El frío me mortificaba mucho, sin que me fuese posible vencerlo con la velocidad de la carrera, porque lleno mi cuerpo de dolores agudísimos, me era muy difícil andar a prisa. No llovía, y a causa del recio viento que reinara durante el día, el piso estaba algo duro, además de que la fuerte helada de aquella noche petrificaba el suelo. A poco de alejarme del río, noté que necesitaba gran esfuerzo para seguir andando; quería avivar el paso, pero mientras más a prisa marchaba, más viva sentía aquella resistencia de mis piernas a llevarme adelante. Senteme para recobrar fuerzas, y al sentarme aumentó mi malestar. Dentro de mí surgía una inclinación enérgica al reposo, un deseo profundo de no mover brazo ni pierna. Quise sacudir la pereza y anduve otro poco; pero al corto trecho sentí que desde las rodillas abajo mi persona no era mi persona, sino un apéndice extraño, una extremidad de madera o de hierro que me obedecía sí, pero ¡de qué mala gana!
Moví los brazos, y ¡cosa singular!, encontreme sin manos, es decir, perdí la sensación de poseerlas. Esto me produjo mucha congoja; pero aún permanecía potente en medio del invasor enfriamiento el horno de mi corazón que no anhelaba descanso sino carrera.
– Tú no te enfriarás, corazón – exclamé. – Mientras tú conserves una chispa de calor, el cuerpo de Gabriel marchará adelante. Si es preciso me daré de palos.
Quise gritar y cantar; pero mi garganta se negó a articular sonidos. Parecía que una invisible mano me la apretaba.
– Esto no es nada – pensé. – Ninguna falta me hace la voz. Ánimo, corazón. Parece que llevo una fragua dentro de mí. Pero la fragua se iba extinguiendo también. Bien pronto mis rodillas fueron una masa dura, rígida, mohosa, un gozne roñoso y sin juego. Al notarlo, hice lo que me había prometido, me apaleé.
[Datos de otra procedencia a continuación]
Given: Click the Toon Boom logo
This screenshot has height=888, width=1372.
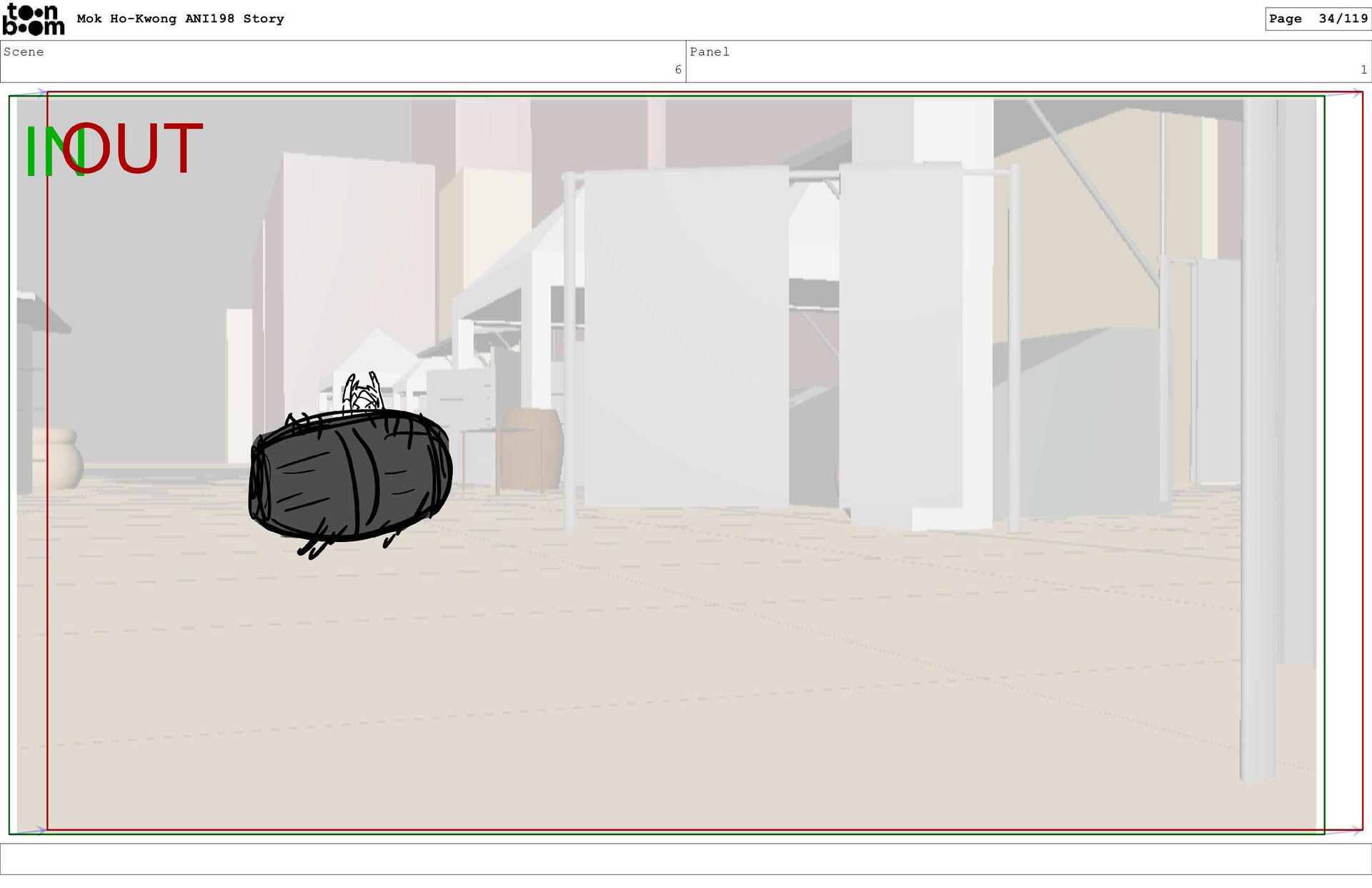Looking at the screenshot, I should coord(34,19).
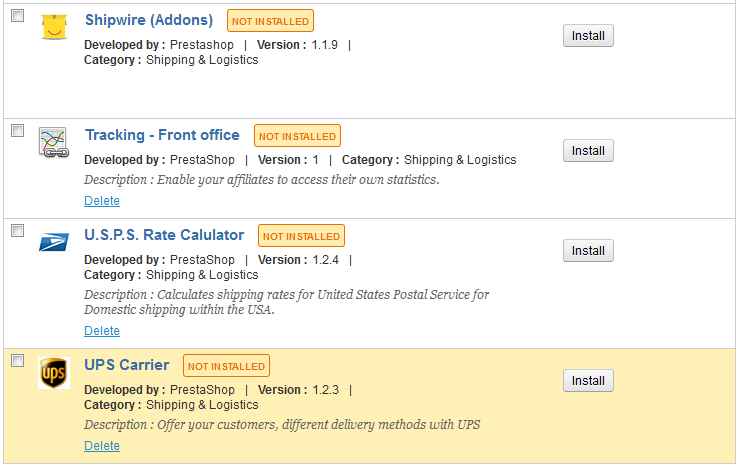
Task: Click the U.S.P.S. eagle logo icon
Action: (53, 241)
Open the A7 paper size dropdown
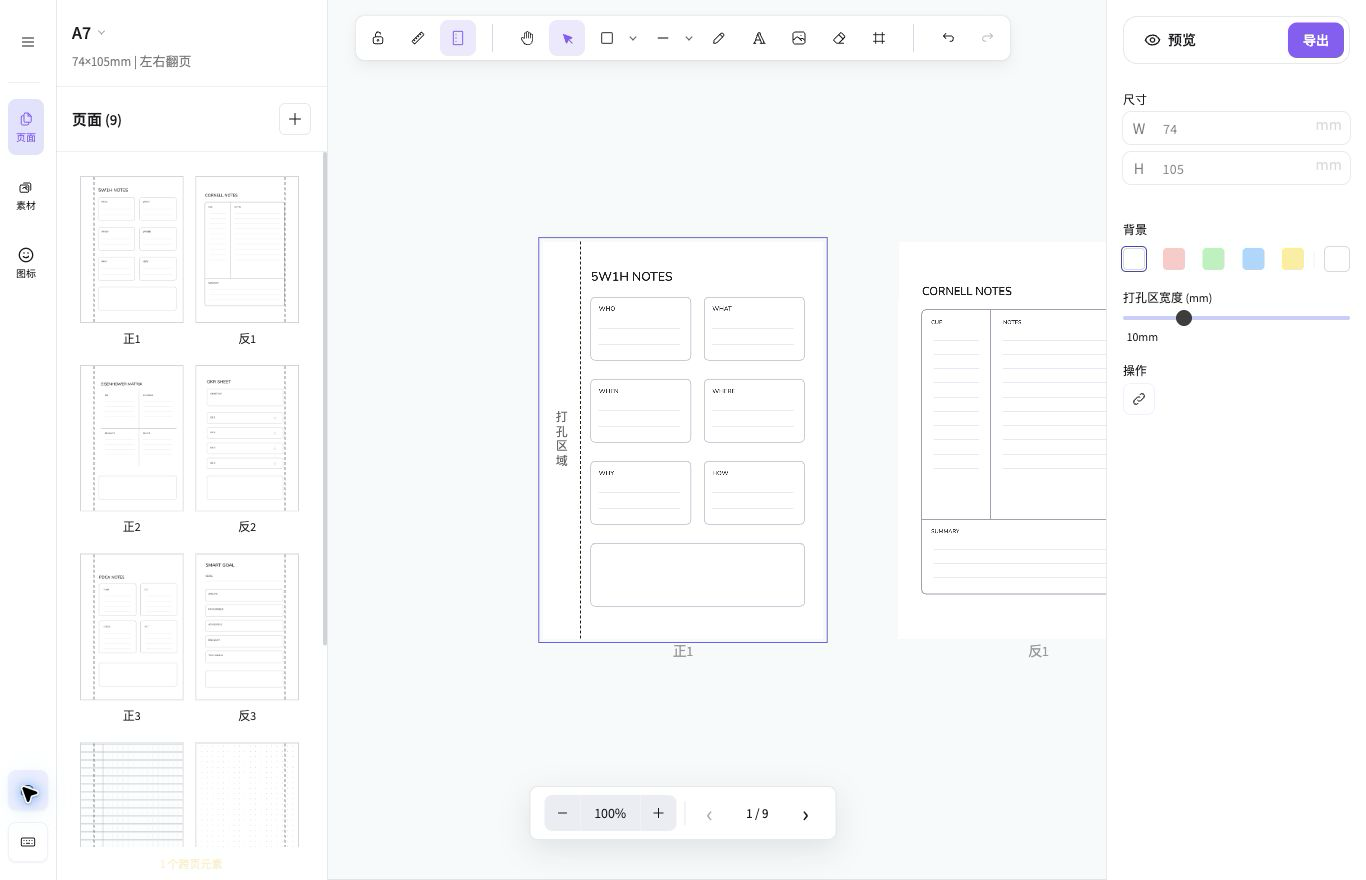Viewport: 1366px width, 880px height. pyautogui.click(x=89, y=33)
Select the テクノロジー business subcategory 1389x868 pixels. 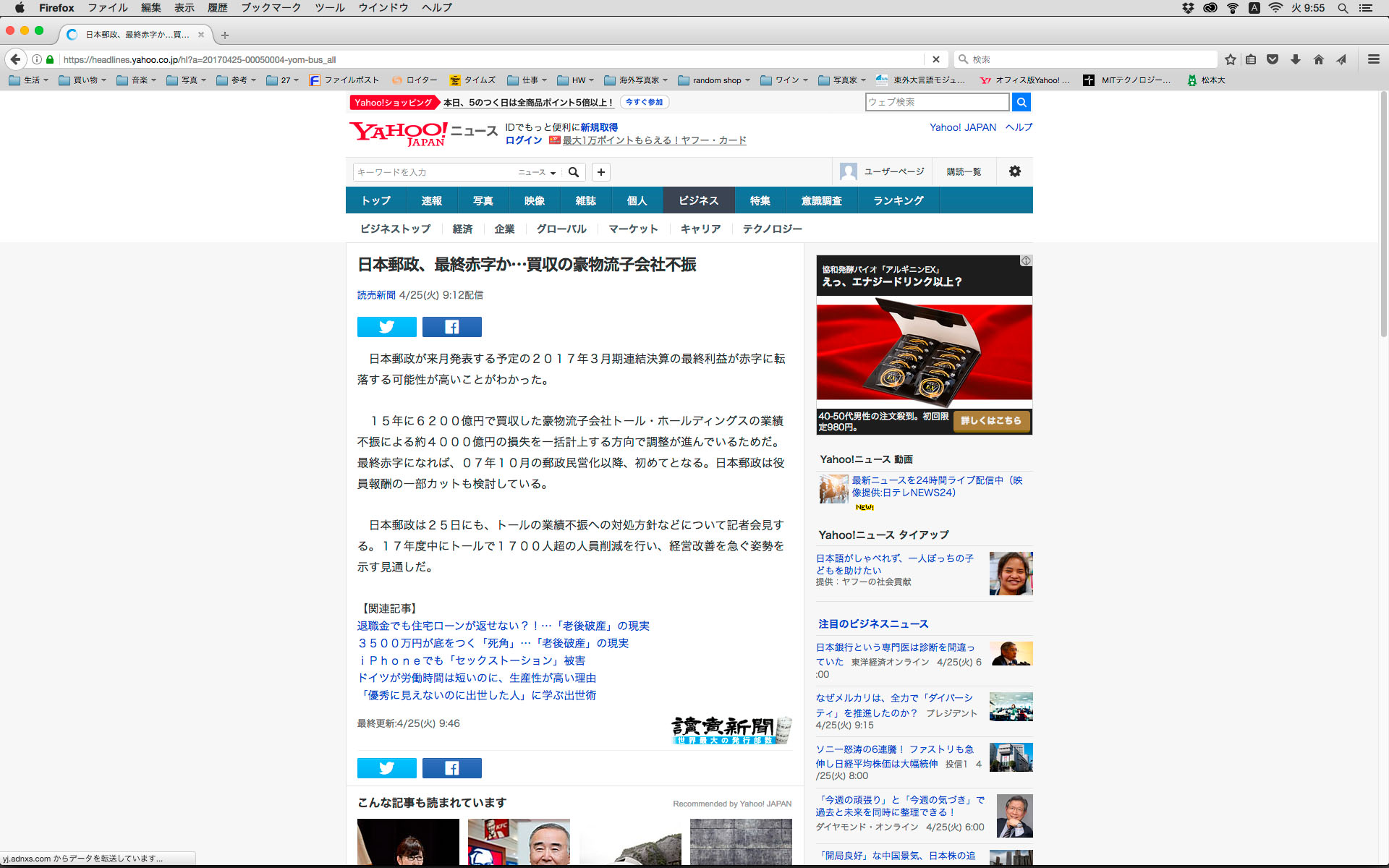coord(772,229)
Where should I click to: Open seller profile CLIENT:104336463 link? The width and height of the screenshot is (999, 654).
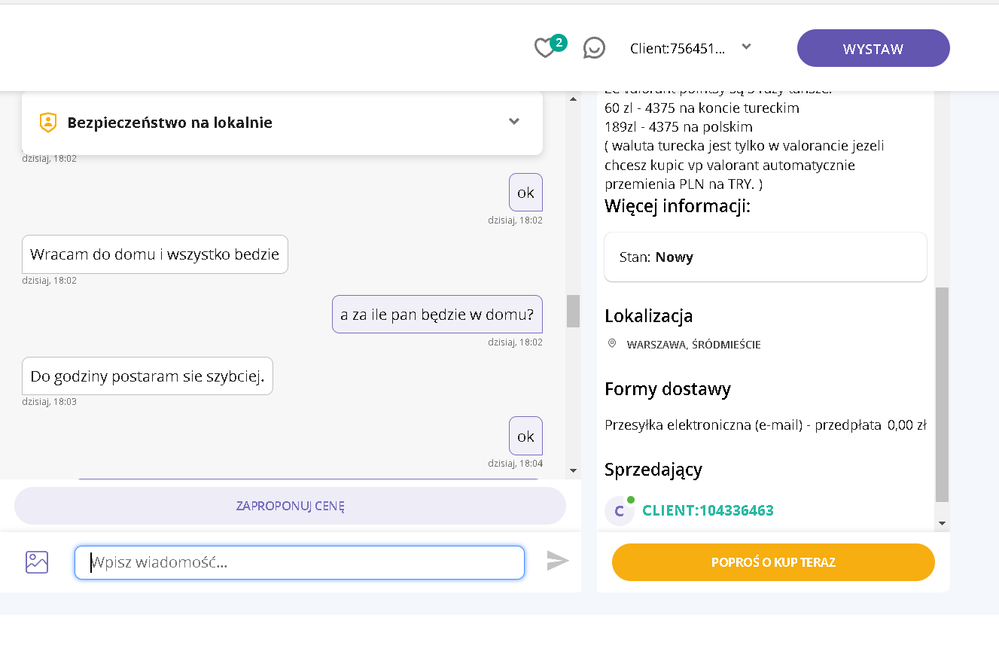(707, 511)
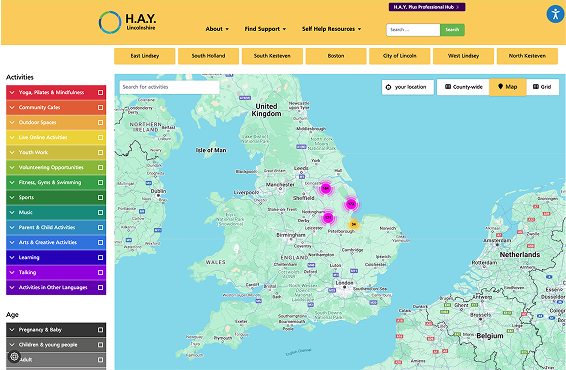Check the Music activity checkbox
This screenshot has width=566, height=370.
pos(100,213)
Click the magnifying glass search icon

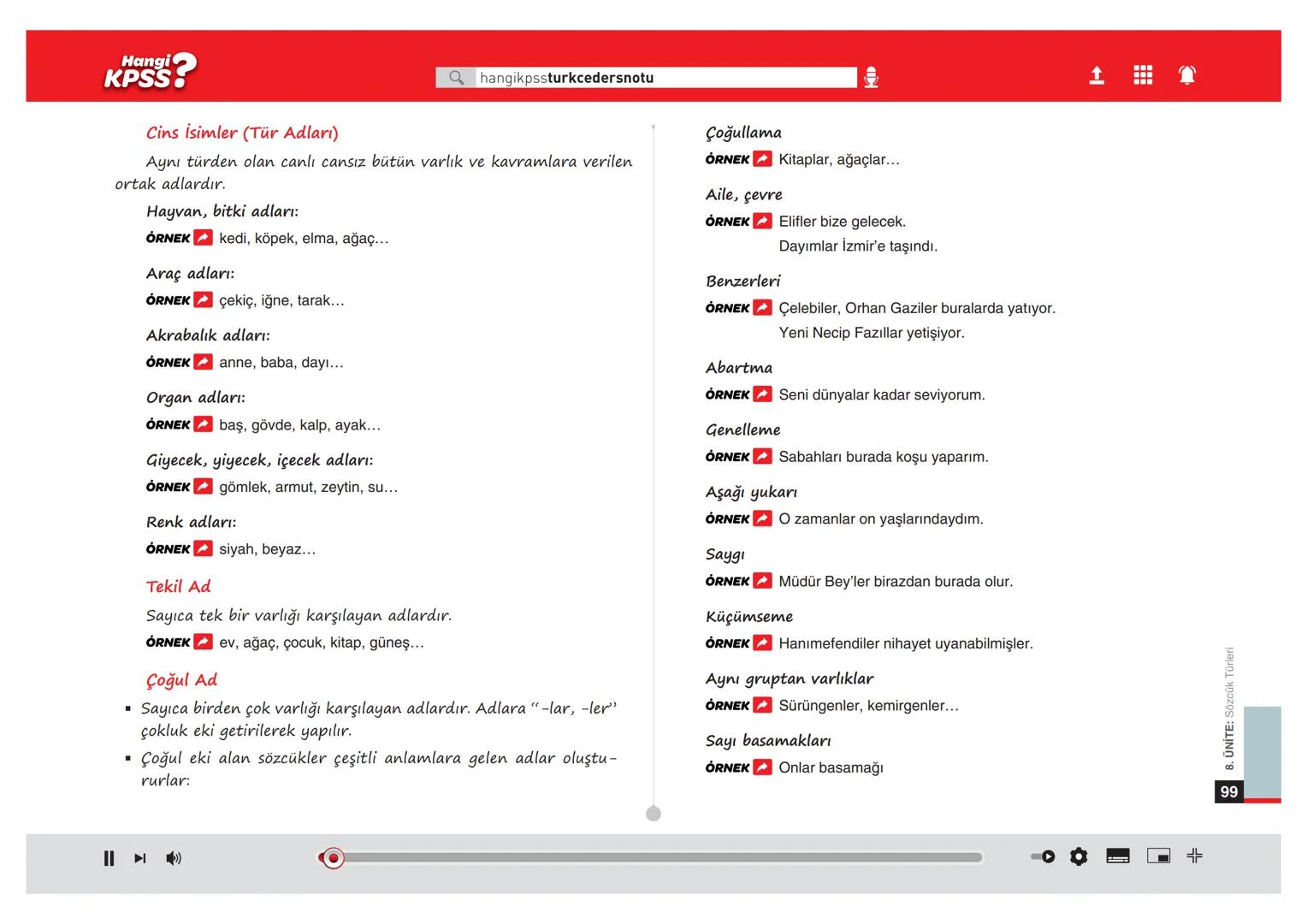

Pero ¡ay!, mi brazo derecho no pudo manejar el sable, que se me escapó de la mano… Anduve más… quise de nuevo correr, y mis piernas se doblaron. ¡Qué sensación tan extraña! El suelo helado me parecía caliente.
Erguí la cabeza, moví el cuerpo, pero nada más. Mis manos que aún conservaban alguna sensibilidad, tocaron unos objetos largos, inertes y fríos, y al notar que eran mis piernas, no pude evitar una sonrisa fúnebre. Mi voluntad poderosa quería reanimar aquel vidrio que había sido mi carne y mi sangre; pero no pudo. El corazón latía con furia y en mis oídos un zumbar monótono me enloquecía con lúgubre música. De momento en momento me achicaba. La conciencia corporal iba estrechando los límites de mi persona: y sentí que el mundo exterior, el cosmos, digámoslo así, aunque parezca pedantería, empezaba en mi cintura y en mis hombros.
– Tremendo es – pensé – que esté uno metido dentro de una cosa que se hiela como el agua… ¡Dios inhumano, un rayo que me derrita!
Yo tenía un alma y me reconocía piedra.
Mi cuerpo tendía cada instante con más fuerza a la inmovilidad absoluta. Como el moribundo desea la vida, deseé que alguien viniese y a martillazos me machacara.
Con ansiedad inmensa mi vista exploró el camino, y allá lejos, muy lejos, observé gente que venía. Sonaba rumor de caballos, que acrecía acercándose.
– Serán franceses – me dije. – ¡Malditos sean! Me salvarán, y otra vez estoy en poder de esa canalla.
Efectivamente, eran franceses, si bien cuando estuvieron próximos, a pesar de que iba yo perdiendo el claro uso de mis sentidos, creí distinguir voces españolas empeñadas con las francesas en viva disputa. Venían también algunos renegados. Después de tantos esfuerzos, de tantas luchas, cuando se había agotado la energía de mi cuerpo y de mi espíritu, volvía a encontrarme prisionero. Casi anhelé que pasaran de largo sin hacerme caso. Pero oí a mi lado la voz de mosén Antón, que decía:
– Aquí hay un hombre helado. Es Araceli. Es preciso llevarle al mesón.